(PROBLEM TO WORK ON)
As the output, give exactly the lines that run from the one with "At what coordinates" through the end of the records below, and omit pictures.

Collected data:
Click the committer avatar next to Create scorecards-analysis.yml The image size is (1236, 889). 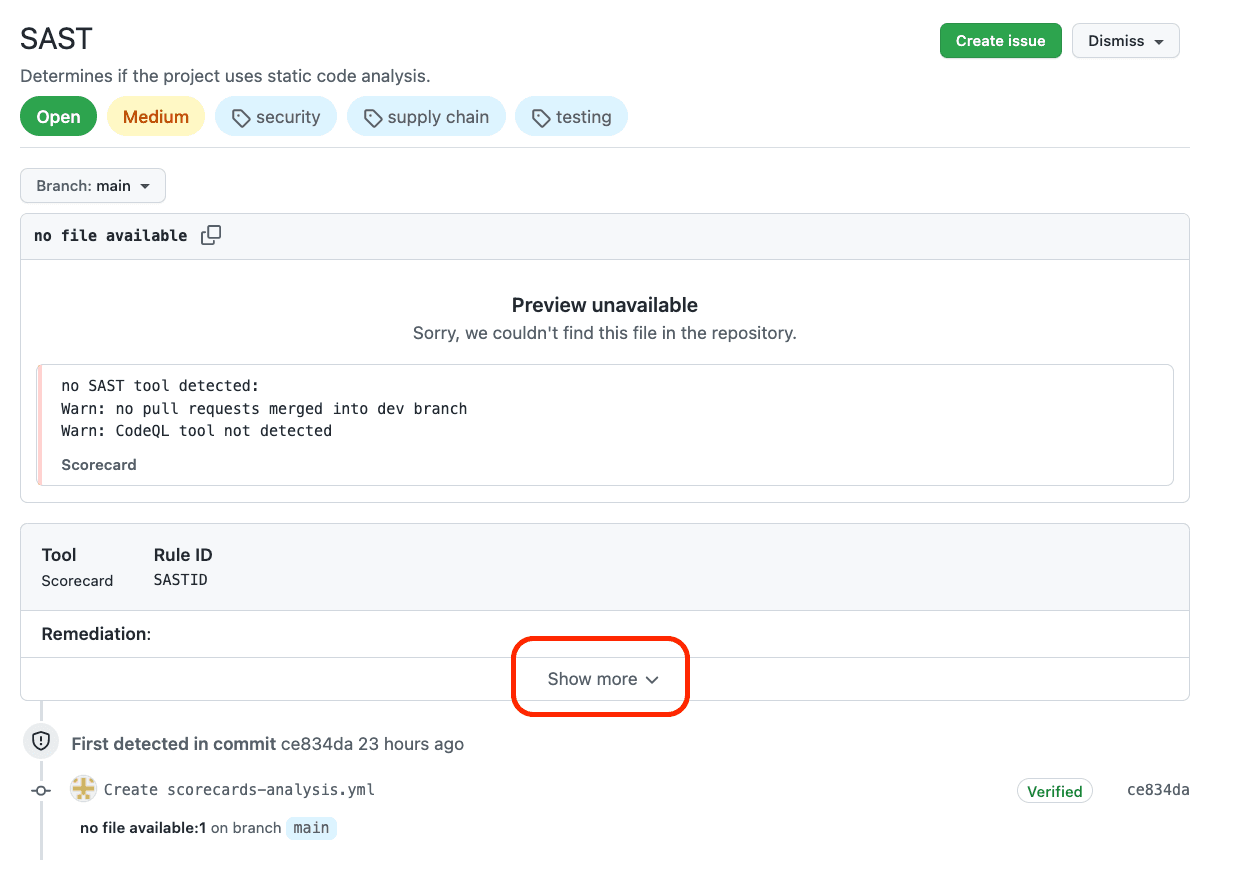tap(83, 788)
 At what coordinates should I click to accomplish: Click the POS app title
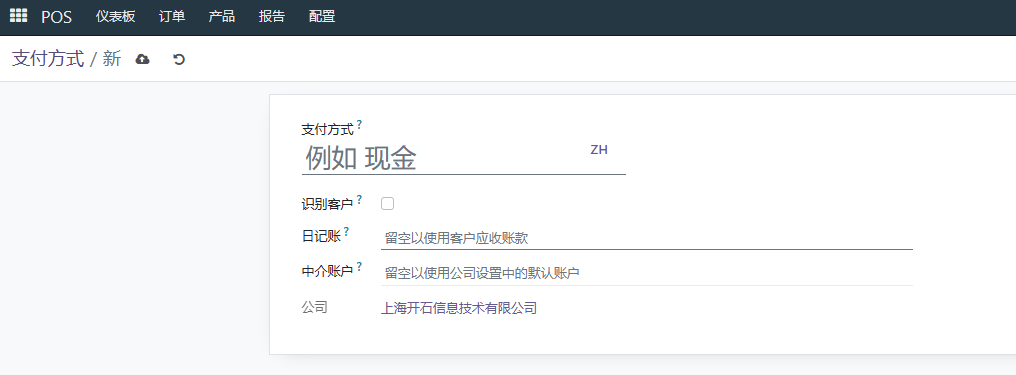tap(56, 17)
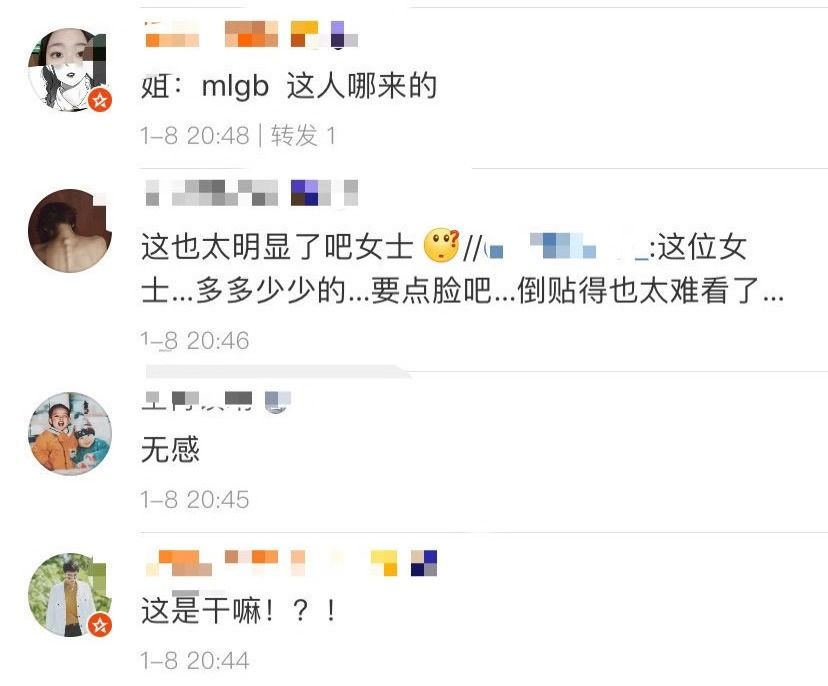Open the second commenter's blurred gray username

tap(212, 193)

(COMPLETED TASK)
 At what coordinates should I click to accomplish: Click the POS app title
tap(56, 17)
Open the second commenter's blurred gray username

tap(212, 193)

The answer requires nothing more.